╭─ PASSAGE
For those following Punjabi cinema, Kohrra is the harvest of the rich seeds of cinema sown a decade back by Gurvinder Singh whose arthouse films Anhey Ghorey Da Daan (2011), Chauthi Koot (2015) and Adh Chanani Raat (2022) put Punjabi cinema on the map of World Cinema. The incremental change has given shape to Cinvesture International Film Festival happening in Chandigarh this week with a rich variety of voices from across the world.
A first of its kind in the region, the spotlight is on Punjabi cinema and tales from the border state that are slowly moving from cliched narratives of Jatt pride to a more nuanced take on immigration, caste, patriarchy, drugs, and a false sense of masculinity. Apart from Adh Chanani Raat, where Gurvinder dissects the idea of honour and attachment to land among Jat Sikhs in a painterly fashion, the festival screened Anmol Sidhu’s Jaggi whose disturbing tale of the impotence of a schoolboy in a masculine society acquires multiple meanings in a patriarchal system.
Then there is I Am Sirat, Deepa Mehta’s documentary on the complex reality of a transgender who is a woman in her professional life but acts as a son to her mother. In the market section, there is Anurag Singh’s Encounter, a follow-up to his deeply moving Punjab 1984 that challenged Diljit Dosanjh to explore his range.
On the advisory board of CIFF, Ajitpal Singh, whose critically acclaimed Tabbar ignited interest in layered narratives from Punjab before Kohrra happened, says “Making films is easier but we need steady stewardship to take them out. Once in a while, The Disciple gets made because Alfonso Cuaron decides to present it. The challenge is how to show an independent film in India. You are doomed if you don’t have a Karan Johar or Kiran Rao presenting it. If you don’t have an ageing film star or TV star looking for a de-glamourised avatar to headline your film, it’s hard to find even an OTT release. Anyway, the platforms are expecting a theatrical release first.”
╰─
▶ **WHAT TO PRODUCE**
In the passage on Punjabi cinema, which subjects are Punjabi films said to be taking a more nuanced approach to as they move away from clichéd narratives of Jatt pride? List all of them. The items that come next have no connection to the passage on Punjabi cinema.
╭─ DATA ENTRIES
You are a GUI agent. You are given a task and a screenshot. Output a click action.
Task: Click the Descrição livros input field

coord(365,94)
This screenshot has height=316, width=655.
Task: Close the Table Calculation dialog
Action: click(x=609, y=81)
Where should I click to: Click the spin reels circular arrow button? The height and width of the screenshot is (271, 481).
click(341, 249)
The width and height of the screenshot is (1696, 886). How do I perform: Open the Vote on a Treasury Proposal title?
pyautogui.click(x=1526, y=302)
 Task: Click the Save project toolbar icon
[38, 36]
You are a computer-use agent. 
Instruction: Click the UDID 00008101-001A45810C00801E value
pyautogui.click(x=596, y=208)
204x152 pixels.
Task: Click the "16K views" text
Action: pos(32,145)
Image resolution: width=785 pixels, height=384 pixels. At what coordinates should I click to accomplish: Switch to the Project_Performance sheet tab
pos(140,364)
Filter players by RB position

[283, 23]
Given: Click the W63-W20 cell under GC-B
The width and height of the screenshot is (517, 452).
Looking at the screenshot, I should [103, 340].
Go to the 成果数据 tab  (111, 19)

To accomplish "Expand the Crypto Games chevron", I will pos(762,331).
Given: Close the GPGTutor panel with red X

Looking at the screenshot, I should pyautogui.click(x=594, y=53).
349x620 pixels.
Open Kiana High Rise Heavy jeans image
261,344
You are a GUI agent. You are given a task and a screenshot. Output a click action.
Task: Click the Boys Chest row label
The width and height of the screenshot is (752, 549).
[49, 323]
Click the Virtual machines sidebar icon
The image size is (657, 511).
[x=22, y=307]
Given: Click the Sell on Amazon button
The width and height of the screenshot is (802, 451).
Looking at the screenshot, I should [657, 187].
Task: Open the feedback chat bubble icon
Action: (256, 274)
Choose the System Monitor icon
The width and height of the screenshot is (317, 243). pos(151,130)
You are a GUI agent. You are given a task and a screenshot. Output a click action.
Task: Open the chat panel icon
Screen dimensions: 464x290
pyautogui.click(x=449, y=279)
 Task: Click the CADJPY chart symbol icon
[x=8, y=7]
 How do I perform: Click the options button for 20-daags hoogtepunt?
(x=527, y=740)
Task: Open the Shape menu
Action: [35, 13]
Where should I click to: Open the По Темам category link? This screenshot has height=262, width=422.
╰─
▶ **RESULT OF THIS TASK**
- immigration
- caste
- patriarchy
- drugs
- a false sense of masculinity